In Europe, the food interaction that increases tenofovir levels (AUC by 40% and Cmax by 14%) when taken with a high fat meal (700-1000kcal, including 40-50% fat), led to the recommendation is to take tenofovir with a ‘light meal or snack’.
However, this information is actually inconsistent with pharmacokinetic data included in the tenofovir Summary of Product Specifications (SPC), which states that ‘a light meal or snack’ has no effect on drug levels.
For years the EMEA and Gilead have therefore been supporting conflicting information about dosing.
Meanwhile, the potential importance of increased drug levels from taking tenofovir with a high fat meal for some patients is still unknown.
There are still no comparative data on the virological impact of higher drugs levels when starting treatment, especially in experienced patients, or in those who have higher baseline viral load.
Anecdotally, tenofovir is commonly taken without regard to food, following the US indication. This is less likely to matter in patients who are virologically suppressed.

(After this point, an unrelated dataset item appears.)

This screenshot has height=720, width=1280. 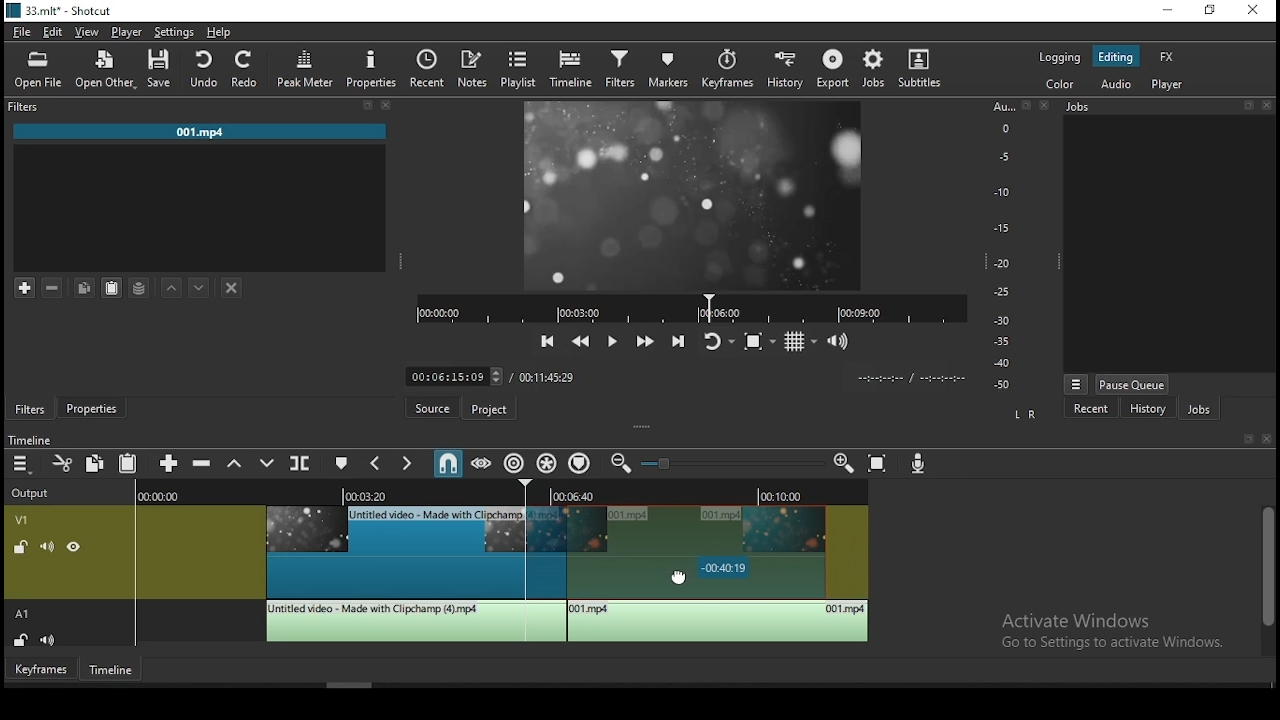 I want to click on play/pause, so click(x=613, y=341).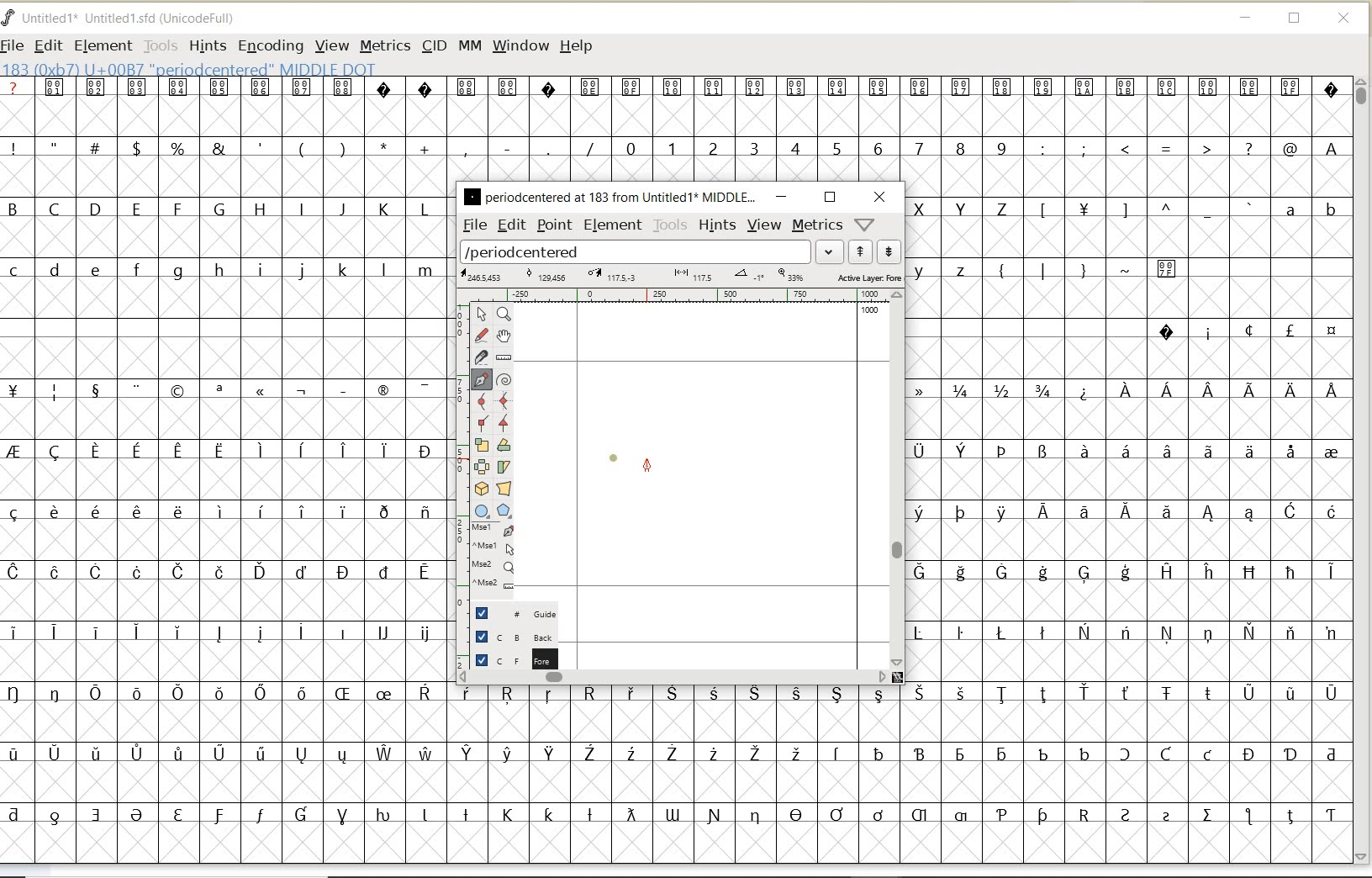  What do you see at coordinates (191, 68) in the screenshot?
I see `glyph info` at bounding box center [191, 68].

There is therefore a theoretical basis for the approval of Atripla as a switch option in suppressed patients, whether or not the strict indication is followed in practice.
Someone at the EMEA needs to recognise that ‘take with a light meal’ and ‘administration with a light meal did not have a significant effect on the pharmacokinetics of tenofovir’ are incompatible in the same SPC.
Studies that show the virological and clinical impact of ‘not taking tenofovir with a high fat meal’ might also be a good idea.